Dataset entries
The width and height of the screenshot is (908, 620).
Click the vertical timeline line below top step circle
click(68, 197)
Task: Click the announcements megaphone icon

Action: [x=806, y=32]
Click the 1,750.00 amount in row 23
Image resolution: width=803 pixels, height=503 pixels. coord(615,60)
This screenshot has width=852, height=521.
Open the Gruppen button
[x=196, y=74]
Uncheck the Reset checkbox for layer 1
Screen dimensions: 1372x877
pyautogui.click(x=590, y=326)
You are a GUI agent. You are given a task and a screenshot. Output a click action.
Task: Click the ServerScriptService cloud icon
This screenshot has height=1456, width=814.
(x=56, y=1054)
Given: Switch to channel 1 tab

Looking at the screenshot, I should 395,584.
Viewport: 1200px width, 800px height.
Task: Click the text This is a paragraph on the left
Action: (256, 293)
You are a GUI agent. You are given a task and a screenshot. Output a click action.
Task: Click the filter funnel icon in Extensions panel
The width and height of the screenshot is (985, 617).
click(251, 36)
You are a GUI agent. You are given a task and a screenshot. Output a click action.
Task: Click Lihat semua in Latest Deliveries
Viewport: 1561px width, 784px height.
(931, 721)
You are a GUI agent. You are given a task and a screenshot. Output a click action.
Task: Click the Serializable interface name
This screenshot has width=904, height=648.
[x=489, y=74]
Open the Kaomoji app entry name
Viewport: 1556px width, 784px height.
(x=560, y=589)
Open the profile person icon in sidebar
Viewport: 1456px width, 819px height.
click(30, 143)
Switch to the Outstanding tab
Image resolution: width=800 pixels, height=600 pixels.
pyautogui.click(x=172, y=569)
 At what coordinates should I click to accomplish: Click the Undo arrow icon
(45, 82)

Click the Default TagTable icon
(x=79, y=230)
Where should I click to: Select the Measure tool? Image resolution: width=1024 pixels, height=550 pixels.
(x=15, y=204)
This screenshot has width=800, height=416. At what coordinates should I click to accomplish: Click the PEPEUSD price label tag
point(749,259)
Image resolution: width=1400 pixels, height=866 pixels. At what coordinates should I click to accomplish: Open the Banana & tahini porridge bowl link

EXERCISE DIRECTIONS
The output should match the records above exactly, entry for entry.

RESULT OF THIS TASK
The width and height of the screenshot is (908, 620).
Click the vertical timeline line below top step circle
click(68, 197)
Task: Click the announcements megaphone icon

Action: [x=806, y=32]
Click the 1,750.00 amount in row 23
Image resolution: width=803 pixels, height=503 pixels. coord(615,60)
This screenshot has width=852, height=521.
Open the Gruppen button
[x=196, y=74]
Uncheck the Reset checkbox for layer 1
Screen dimensions: 1372x877
pyautogui.click(x=590, y=326)
You are a GUI agent. You are given a task and a screenshot. Output a click action.
Task: Click the ServerScriptService cloud icon
This screenshot has height=1456, width=814.
(x=56, y=1054)
Given: Switch to channel 1 tab

Looking at the screenshot, I should 395,584.
Viewport: 1200px width, 800px height.
Task: Click the text This is a paragraph on the left
Action: (256, 293)
You are a GUI agent. You are given a task and a screenshot. Output a click action.
Task: Click the filter funnel icon in Extensions panel
The width and height of the screenshot is (985, 617).
click(251, 36)
You are a GUI agent. You are given a task and a screenshot. Output a click action.
Task: Click Lihat semua in Latest Deliveries
Viewport: 1561px width, 784px height.
(931, 721)
You are a GUI agent. You are given a task and a screenshot. Output a click action.
Task: Click the Serializable interface name
This screenshot has width=904, height=648.
[x=489, y=74]
Open the Kaomoji app entry name
Viewport: 1556px width, 784px height.
(x=560, y=589)
Open the profile person icon in sidebar
Viewport: 1456px width, 819px height.
click(30, 143)
Switch to the Outstanding tab
Image resolution: width=800 pixels, height=600 pixels.
pyautogui.click(x=172, y=569)
 At what coordinates should I click to accomplish: Click the Undo arrow icon
(45, 82)

Click the Default TagTable icon
(x=79, y=230)
Where should I click to: Select the Measure tool? Image resolution: width=1024 pixels, height=550 pixels.
(x=15, y=204)
This screenshot has width=800, height=416. At what coordinates should I click to accomplish: Click the PEPEUSD price label tag
point(749,259)
Image resolution: width=1400 pixels, height=866 pixels. At what coordinates should I click to accomplish: Open the Banana & tahini porridge bowl link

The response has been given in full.